Des ex-votos, le côté superstitieux, toujours présent. les petites papiers, ce sont les tuiles qui vont s'abattre sur vous, donc on noue sa prévision sur le fil.



 

Bon, j'ai fait mon temple, je redescends vers Dogo onzen, et je valide le fait que c'est vach*** plus facile à descendre qu'à monter, sous réserve de ne pas dévaler la pente ...






Dans le voyage de Chihiro, c'est beaucoup plus grand mais on est dans le monde des esprits.

Ici, c'est pour de vrai et à cette heure, sept heures, il n'y a personne.



La question à huit cents millions de yens, pourquoi autant de décrochements sur la toiture ? 

Je ne fais pas le ménage dessous !

La galerie est vide, on voit mieux le sol, toujours fascinant un sol japonais.

Couleurs, marquages variés...



Le Botchan train, j'ai voulu prendre un billet, il fonctionne le dimanche, hélas, tous les créneaux étaient complets.




Il est parti, c'est dommage, j'aurais dû réservé hier.

Faute de Botchan, je prends le tram !

Et je me promène, je change de lignes pour faire le tour de la montagne au château.





Des passages à niveau à l'ancienne, avec des barrières qui s'abaissent toutes seules, je suis la digne descendante d'une famille de cheminots, chef de gare, garde-barrière, conducteur de train, ferronnier pour la SNCF...














Et là, même pour juste changer de côté de ligne, deux escaliers qui passent sous la voie, à croire qu'ils ont du béton mais pas de peinture blanche pour faire des marquages au sol...

Je descends et je me balade.



Un restaurant où on attend son tour dehors, assis.



La robe est intéressante, elle me donne des idées de customisation aux points de croix.



Un photographe qui surfe sur les JO d'Athènes en 2004.



La honte absolue : on est au pays des satsumas, les mandarines d'Ehimé. En plastique le truc devant la boutique qui vend des jus d'agrumes...





Même le ciel est quadrillé.



Bleu comme l'enfer ce ciel !








J'aime beaucoup cette ville qui est à ma taille, non, je ne suis pas si petite que ça ici !

Non mais 😂😂😂!

samedi 1 août 2026

Le seul musée de la cire du Japon

 Alors un truc improbable parce qu'ignoré par moi en tout cas.

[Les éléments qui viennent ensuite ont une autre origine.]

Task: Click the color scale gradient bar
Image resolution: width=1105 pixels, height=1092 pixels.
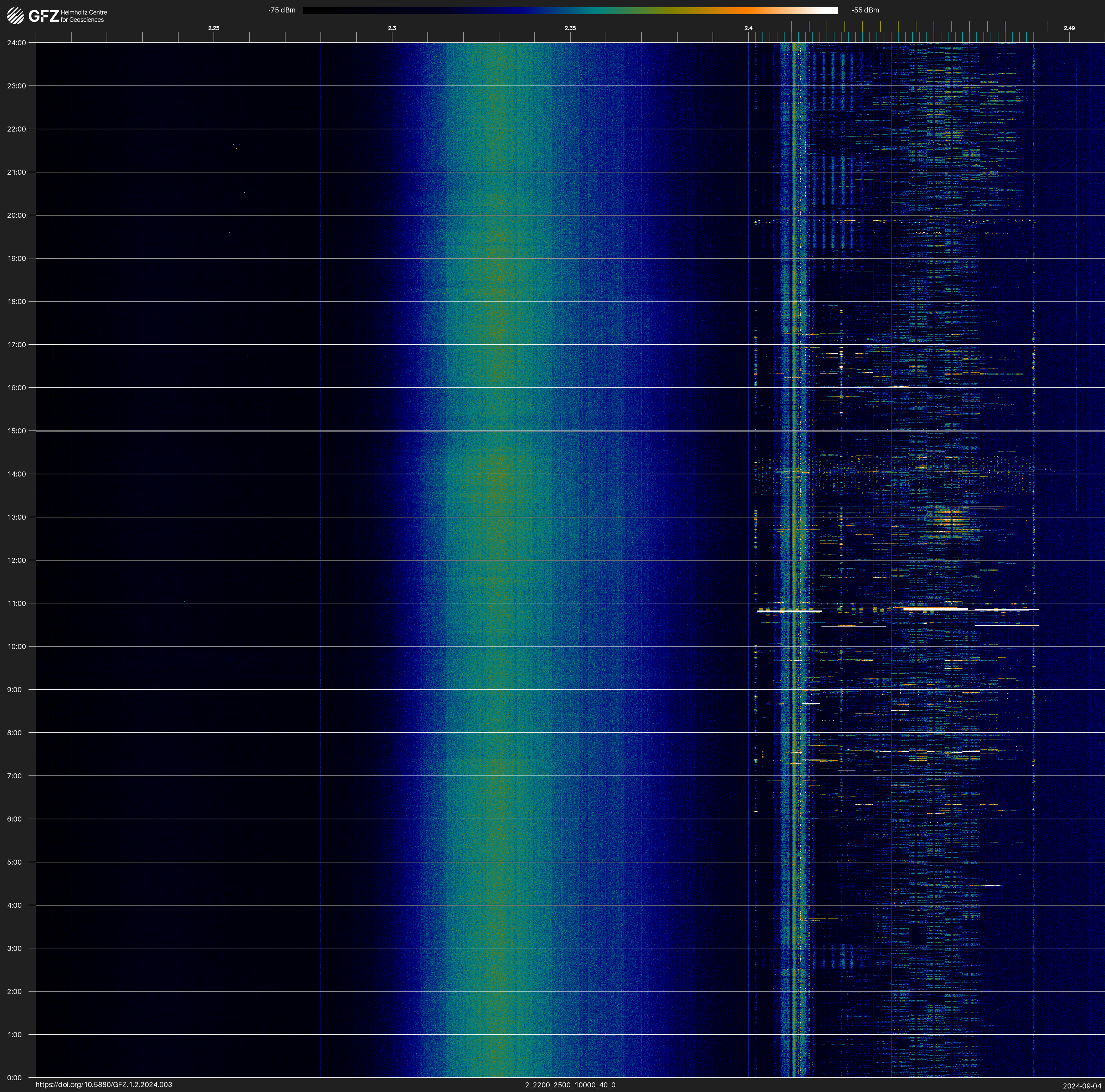Action: [570, 10]

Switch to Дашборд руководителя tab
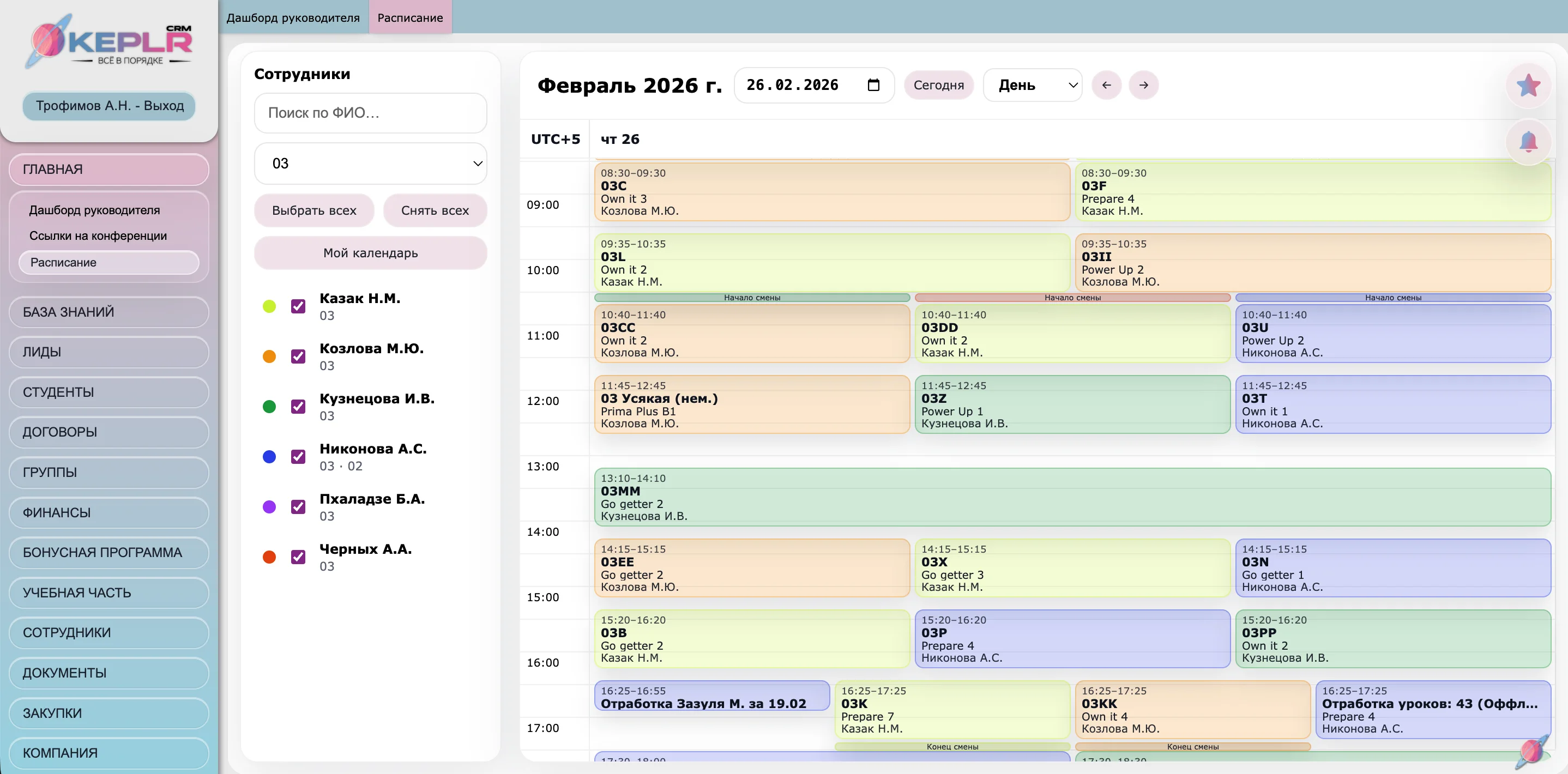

Il y a à Uchiko le seul musée de la cire du Japon.

Quand j'ai lu l'info, je me suis dit : des milliers de ruches ? 

Sauf qu'on n'en voit pas d'abeilles, on entend les stupides cigales qui braillent tout ce qu'elles peuvent, une hécatombe de vers de terre au sol, morts et desséchés, les pauvres, mais pas d'abeilles.

Alors de la cire ?   Mais laquelle ? 

Et bien de la cire végétale, tirée du sumac femelle, de ses fruits en tout cas.

C'est un travail harassant mais qui a enrichi certains habitants de Uchiko.

Cette cire sert aux pastels, au maquillage des coiffes des geishas, des sumotoris ...





La façade de la maison/entreprise.

On voit que c'est une maison bourgeoise, toiture, taille de la façade, tuile ...






Devant, c'est la maison avec les pièces pour la famille, la fabrique est derrière.

Allez, on entre !

Je dors de mieux en mieux, non, je rigole, c'est très ironique, c'est pire qu'à la maison, parce qu'à la maison, je mets un épisode en VO de House, avec sous-titres et je me rendors !

Pas de Netflix© ici ...

Donc je reviens à mon musée, il est conçu comme le musée du commerce avec des mannequins.

La maison devant a une charpente magnifique, des poutres de sept mètres de long, âgées de plusieurs siècles.




Chaque charpentier qui intervient sur la charpente, pour restaurer, ajouter, réparer, laisse sa marque et son nom.





C'est du bois, on imagine les tuiles posées sur le toit en plus. 

Un arbre à chat magnifique ! Remarquez les miens ne grimpent pas dans les arbres, du moins pas dans le cerisier ou prunier du jardin...



Arghhhhhhh ! Mes Petra, qu'est-ce qu'elles auraient été bien dans ce meuble !





Les meubles sont un tantinet massifs, d'où l'intérêt de les rendre plus modernes avec mes poupées dedans.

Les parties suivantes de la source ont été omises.